Much has changed since the scare-mongering 1980s, when that Aids-engraved tombstone whipped Britain into a national frenzy. Today, on the 28th World Aids Day, the future is less bleak: HIV is treatable and no longer a death sentence for those who know they have it. Yet targeted campaigning by Public Health England (PHE) — predominantly towards homosexual men and black Africans — remains very much the same as during the run of Saatchi & Saatchi’s notorious 1987 ‘Don’t Die of Ignorance’ crusade.
This week, the World Health Organisation (WHO) revealed that 64 per cent of HIV-positive people are not among these high-risk groups. ‘This proves how vastly misguided and outdated PHE’s targeted approach to educating and free testing is,’ says Brigette Bard, CEO of BioSURE, the UK’s only manufacturer of HIV self-testing kits. ‘As a white heterosexual female I cannot get a funded home postal test (from PHE) as I’m not deemed to be of risk,’ she adds, explaining that this medical exclusion drills into the female psyche that HIV is not applicable to them. ‘It’s to the detriment of everyone outside of the so-called ‘key populations’ where transmission rates are on the rise.’
In the UK, the prevalence of HIV is growing in heterosexual men and women due to low levels of awareness and stigma around testing. More than car accidents, malaria or gender-based violence, the biggest killer of women aged 15 to 49 on earth is HIV. Look beyond the 50 mark and post-menopausal women represent the fastest rising group of HIV diagnoses in the UK, as declared by PHE. This sector has seen an increase of 16 per cent in the last year and 13.5 per cent averaged over the past three – about 300 new diagnoses each year.
‘There’s a growing number of older women who come out of long-term monogamous relationships and venture back on the dating scene,’ Bard explains of the trend. ‘They aren’t using barrier contraception because they’re no longer concerned about pregnancy.’ Medical experts suggest that age-related thinning and dryness of genital tissue may raise their risk for HIV infection.
If older women choose to visit sexual health clinics, HIV is not always screened for. The only time females are routinely screened for HIV in the UK is if they access maternity services. Additionally, the majority (over 55 per cent) of older women are diagnosed late, meaning they have had the virus for a while, resulting in poorer health outcomes and shorter life expectancies.
They are also more likely to have unwittingly passed it on. ‘These women often sleep with men over 50 who are even less likely to be targeted or screened and have no awareness,’ Bard adds. ‘Older males are generally reluctant to visit their doctor if they’re not symptomatic — a stiff upper-lip mentality.’ And the early stages of HIV don’t show any symptoms.
If older women (and men) are encouraged to use HIV self-tests, whereby a drop of blood results in an immediate reading, Bard believes this would significantly reduce transmission rates. ‘Like a pregnancy test, it is a convenient, discrete and anonymous way to get a result and, if necessary, to take action.’

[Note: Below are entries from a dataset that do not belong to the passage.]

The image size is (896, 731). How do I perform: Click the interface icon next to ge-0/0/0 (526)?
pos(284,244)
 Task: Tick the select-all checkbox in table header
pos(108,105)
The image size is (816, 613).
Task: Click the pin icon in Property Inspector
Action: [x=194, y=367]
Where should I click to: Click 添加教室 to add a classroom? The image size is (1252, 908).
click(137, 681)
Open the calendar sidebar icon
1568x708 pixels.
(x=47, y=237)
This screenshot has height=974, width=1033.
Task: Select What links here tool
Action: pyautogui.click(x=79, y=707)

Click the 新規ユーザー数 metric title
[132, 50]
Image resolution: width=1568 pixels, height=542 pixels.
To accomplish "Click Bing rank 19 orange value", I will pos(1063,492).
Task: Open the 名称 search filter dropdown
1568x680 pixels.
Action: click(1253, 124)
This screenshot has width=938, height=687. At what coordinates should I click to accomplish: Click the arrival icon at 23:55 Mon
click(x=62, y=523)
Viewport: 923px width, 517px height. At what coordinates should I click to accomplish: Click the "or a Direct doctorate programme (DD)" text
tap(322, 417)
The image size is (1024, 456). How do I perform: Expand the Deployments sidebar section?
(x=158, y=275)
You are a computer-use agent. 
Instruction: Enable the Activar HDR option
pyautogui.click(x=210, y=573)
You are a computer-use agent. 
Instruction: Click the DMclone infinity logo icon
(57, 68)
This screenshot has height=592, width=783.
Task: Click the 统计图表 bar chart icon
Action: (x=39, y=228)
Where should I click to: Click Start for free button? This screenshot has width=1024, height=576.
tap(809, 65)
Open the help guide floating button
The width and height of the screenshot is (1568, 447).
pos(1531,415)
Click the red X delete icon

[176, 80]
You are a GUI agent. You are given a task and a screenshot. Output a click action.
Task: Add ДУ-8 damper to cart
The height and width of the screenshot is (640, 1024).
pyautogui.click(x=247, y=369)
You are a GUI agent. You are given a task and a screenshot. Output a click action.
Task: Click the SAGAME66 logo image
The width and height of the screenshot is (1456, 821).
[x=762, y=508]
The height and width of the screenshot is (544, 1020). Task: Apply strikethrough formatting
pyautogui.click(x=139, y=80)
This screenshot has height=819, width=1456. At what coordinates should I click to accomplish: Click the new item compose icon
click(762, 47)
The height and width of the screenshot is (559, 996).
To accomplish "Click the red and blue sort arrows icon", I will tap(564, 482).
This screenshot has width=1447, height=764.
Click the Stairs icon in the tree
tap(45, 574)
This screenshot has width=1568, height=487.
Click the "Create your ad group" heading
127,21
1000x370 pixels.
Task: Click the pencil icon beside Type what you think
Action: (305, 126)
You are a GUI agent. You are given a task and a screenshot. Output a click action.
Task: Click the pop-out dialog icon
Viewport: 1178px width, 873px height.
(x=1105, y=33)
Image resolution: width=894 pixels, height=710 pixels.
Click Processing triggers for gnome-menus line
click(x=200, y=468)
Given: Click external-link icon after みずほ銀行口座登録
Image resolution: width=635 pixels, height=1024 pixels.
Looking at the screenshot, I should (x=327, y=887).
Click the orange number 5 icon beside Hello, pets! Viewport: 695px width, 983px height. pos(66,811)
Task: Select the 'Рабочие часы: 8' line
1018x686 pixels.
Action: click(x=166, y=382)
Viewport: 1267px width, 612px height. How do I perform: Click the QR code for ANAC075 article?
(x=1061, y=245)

This week, the WHO announced its support for wide-scale use of HIV self-testing, which currently remains limited despite over 14 million people worldwide who have contracted HIV being unaware of their status. In the UK, one in four people who have the infection don’t know it. Only 23 countries worldwide have national policies that support this method.
In the UK, the legislation against HIV self-testing was only recently revoked in 2014 but in Germany, for example, it is still illegal. ‘In many countries there’s a fear that self-testing will prevent governments from capturing results or that infected people won’t go on to seek care,’ Bard, who advises WHO, explains. ‘That’s ridiculous — most people have an innate drive to survive.’
A policy shift and awareness campaign to promote testing across the board for anyone who has taken a risk seems to be the answer. Targeting ‘key populations’ continues to ‘promote stereotypes that lull other people into a false sense of security’, something which needs to be ‘urgently addressed by PHE’, says Bard. (Dr Valerie Delpech, head of HIV surveillance at PHE, said the agency was ‘working with local authorities to fund the HIV home-sampling test kit’.) If this isn’t addressed, Bard says, ‘thousands of people will “die of ignorance” again’ — this time not because they have contracted HIV but because they weren’t diagnosed in time.